Your task ▸ Please take the records that follow and repeat exactly the lines starting with the line with "Expand the 地区数据 dropdown menu" and going on through the line with "Where should I".

Dataset content ▸
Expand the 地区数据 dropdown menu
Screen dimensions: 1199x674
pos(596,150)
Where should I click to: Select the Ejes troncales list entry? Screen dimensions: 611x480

* * *

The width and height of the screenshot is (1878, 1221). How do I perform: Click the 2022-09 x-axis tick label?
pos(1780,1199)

Written solution ▸
Expand the 地区数据 dropdown menu
Screen dimensions: 1199x674
pos(596,150)
Where should I click to: Select the Ejes troncales list entry? Screen dimensions: 611x480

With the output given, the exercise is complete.